# Black Otos - Niger Oto - Hisonotus leucofrenatus



## ghostsword (8 Nov 2010)

Hi, I managed to get 10 black otos, their scientific name is Hisonotus leucofrenatus.

Has anyone kept them before?

http://www.planetcatfish.com/catelog/im ... e_id=11046


----------



## dw1305 (9 Nov 2010)

Hi all,
Very nice, they are not a common fish at all. There is a COTM on Planet Catfish as well. <http://www.planetcatfish.com/cotm/cotm.php?species=hisonotus+leucofrenatus&article_id=166>

cheers Darrel


----------



## Mirf (9 Nov 2010)

Lovely looking little fish.


----------



## ghostsword (9 Nov 2010)

Lucky me then that I walked into a shop and saw them, selling for Â£1.99 each.. Obviously I bought all they had..


----------



## LondonDragon (9 Nov 2010)

I had one of these once, it came mixed with the standard ottos, they look much better than normal ottos and blend into the wood very nicely, not sure if they are better algae eaters though!


----------



## Mirf (9 Nov 2010)

ghostsword said:
			
		

> Lucky me then that I walked into a shop and saw them, selling for Â£1.99 each.. Obviously I bought all they had..

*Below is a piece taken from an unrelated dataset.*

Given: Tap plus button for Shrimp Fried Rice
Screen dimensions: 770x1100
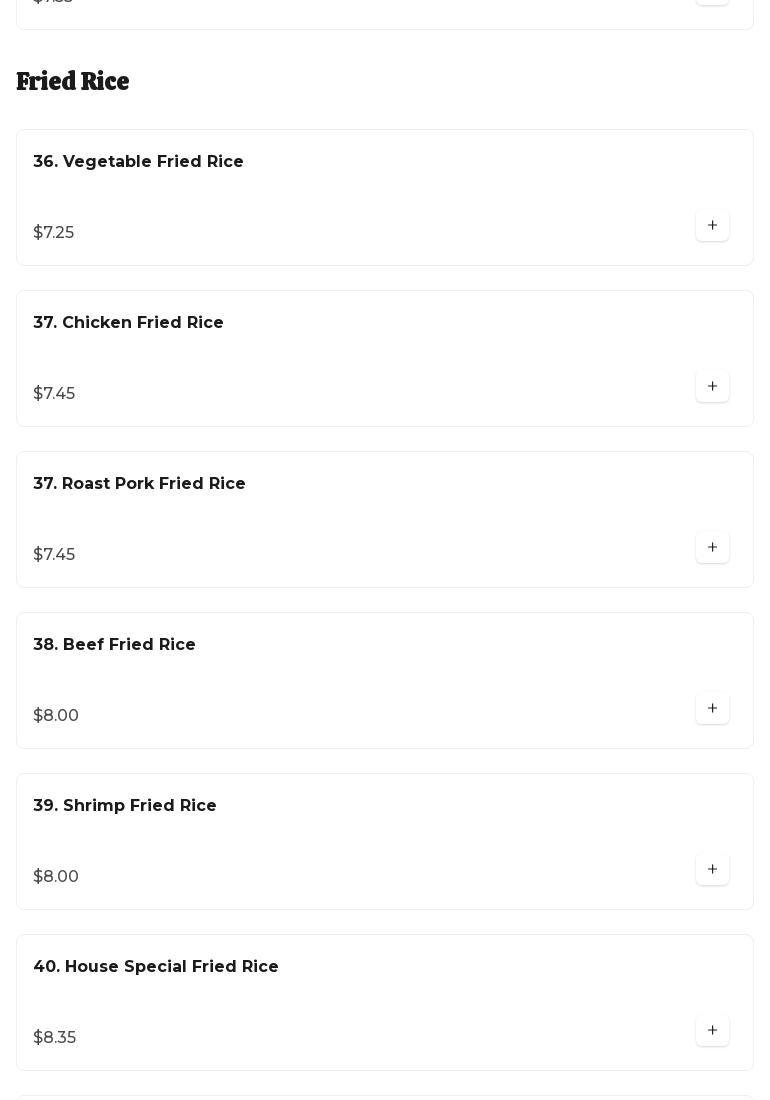Looking at the screenshot, I should (712, 870).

I would have done exactly the same!!  

Even normal oto's sell for a fiver around here


----------



## Arana (9 Nov 2010)

ghostsword said:
			
		

> Lucky me then that I walked into a shop and saw them, selling for Â£1.99 each.. Obviously I bought all they had..



stunning little fish  what shop was it as i'm not far from you? and if they get any more i could race you there


----------



## ghostsword (9 Nov 2010)

Arana said:
			
		

> ghostsword said:
> 
> 
> 
> ...



ADC in Great Portland Street.. and they also sell ADA, cheaper than some of our sponsors.


----------



## ghostsword (11 Nov 2010)

They are cool little fish.. 

Here are they playing in front of a Koralia.. They like the flow.


----------



## Arana (11 Nov 2010)

they are very cool, nice video thanks for posting


----------



## mlgt (11 Nov 2010)

Almost looks like my clown plec


----------



## hotweldfire (25 Aug 2011)

Apologies for the necromancy Luis but what you feeding them? Mine don't seem as fat as my affinis.


----------



## Iain Sutherland (26 Aug 2011)

if anyone is near cambridge and want them, maidenhead aquatics in shelford just got a load of these in.


----------



## Gary Nelson (26 Aug 2011)

They look nice, so what do you normally feed oto's on?


----------



## ghostsword (26 Aug 2011)

They are called black ottos but they are in fact a type of Pleco.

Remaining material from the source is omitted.